▶ [Direction]: Rewrite the part of the forum thread below, starting with "Im not sure" and going on through "(Sep 19, 2006)", with "tubes" changed to "valves".

▶ [Given text]:
# New tubes in Marshall, instant blown ht fuse?



## Destracted (Aug 20, 2021)

I have a tsl 100 made in late 2003 that ive owned around 5 years. They obviously have a reputation for runaway bias blowing tubes but its always worked perfectly, and i believe its the newest revision board. I bought a new set of matched tubes to replace what was in there, they are old and it will pop a bit when cold. I checked the bias before pulling them and both sides were a steady .081. I swapped out all the tubes and fired on the amp ready to check the bias again. I got no reading at first but after checking and rechecking and flicking the standy a couples times the amp started getting noisy and the 2nd PA tubes lit up like a bulb and made an audible pop. As a result the HT fuse blew. When I turn it on the 4 PA tubes do glow lightly, all the same from what I can tell but Ive had to order more fuses.
Im not sure what caused it. If somehow I crossed the positive bias posts or if somehow the new tubes caused it. Anyone have any thoughts or suggestions?


----------



## nonreverb (Sep 19, 2006)

Destracted said:


> I have a tsl 100 made in late 2003 that ive owned around 5 years. They obviously have a reputation for runaway bias blowing tubes but its always worked perfectly, and i believe its the newest revision board. I bought a new set of matched tubes to replace what was in there, they are old and it will pop a bit when cold. I checked the bias before pulling them and both sides were a steady .081. I swapped out all the tubes and fired on the amp ready to check the bias again. I got no reading at first but after checking and rechecking and flicking the standy a couples times the amp started getting noisy and the 2nd PA tubes lit up like a bulb and made an audible pop. As a result the HT fuse blew. When I turn it on the 4 PA tubes do glow lightly, all the same from what I can tell but Ive had to order more fuses.

▶ [Given information]:
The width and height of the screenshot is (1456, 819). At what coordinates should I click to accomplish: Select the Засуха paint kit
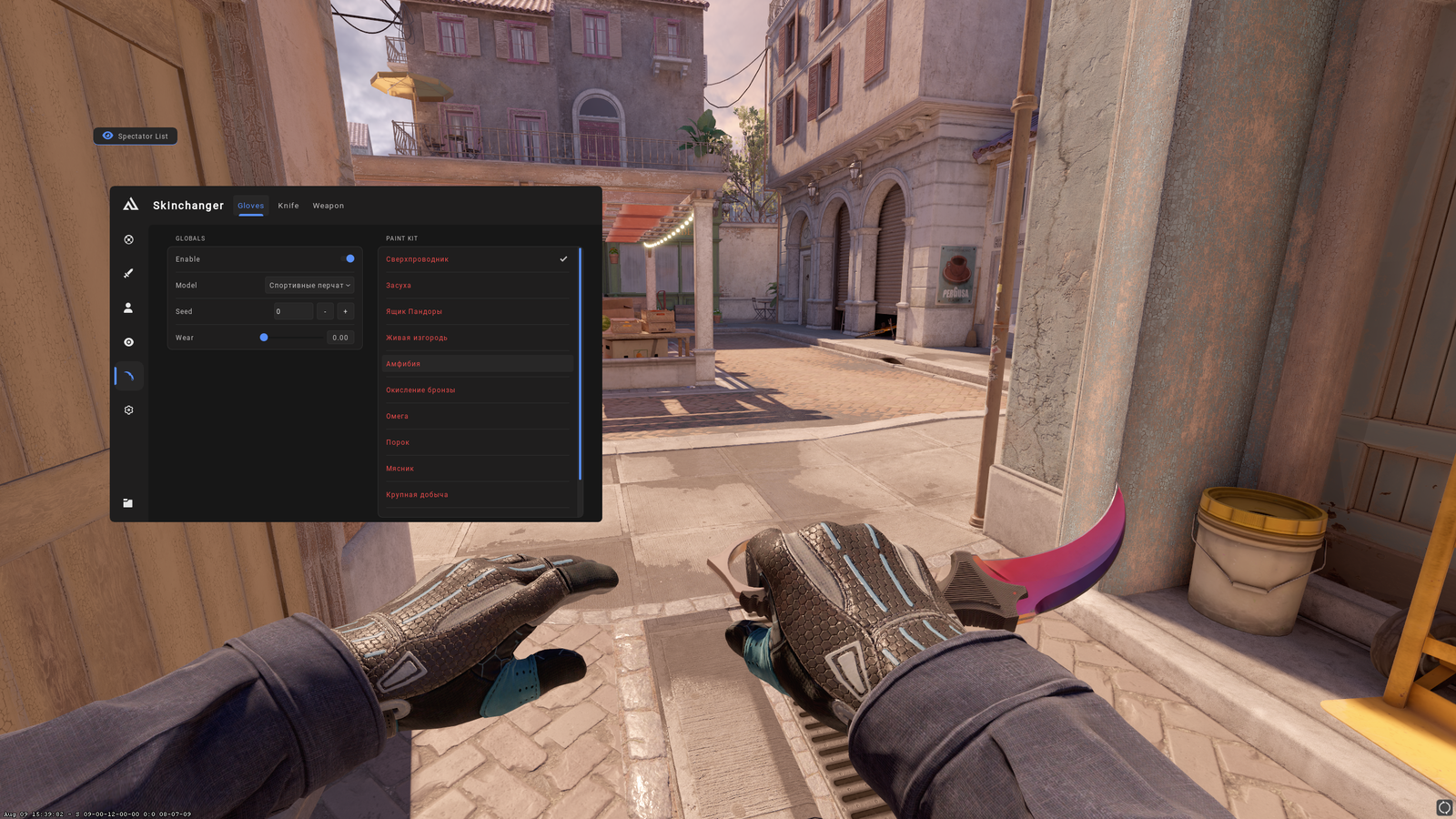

▶ [Task response]:
Im not sure what caused it. If somehow I crossed the positive bias posts or if somehow the new valves caused it. Anyone have any thoughts or suggestions?


----------



## nonreverb (Sep 19, 2006)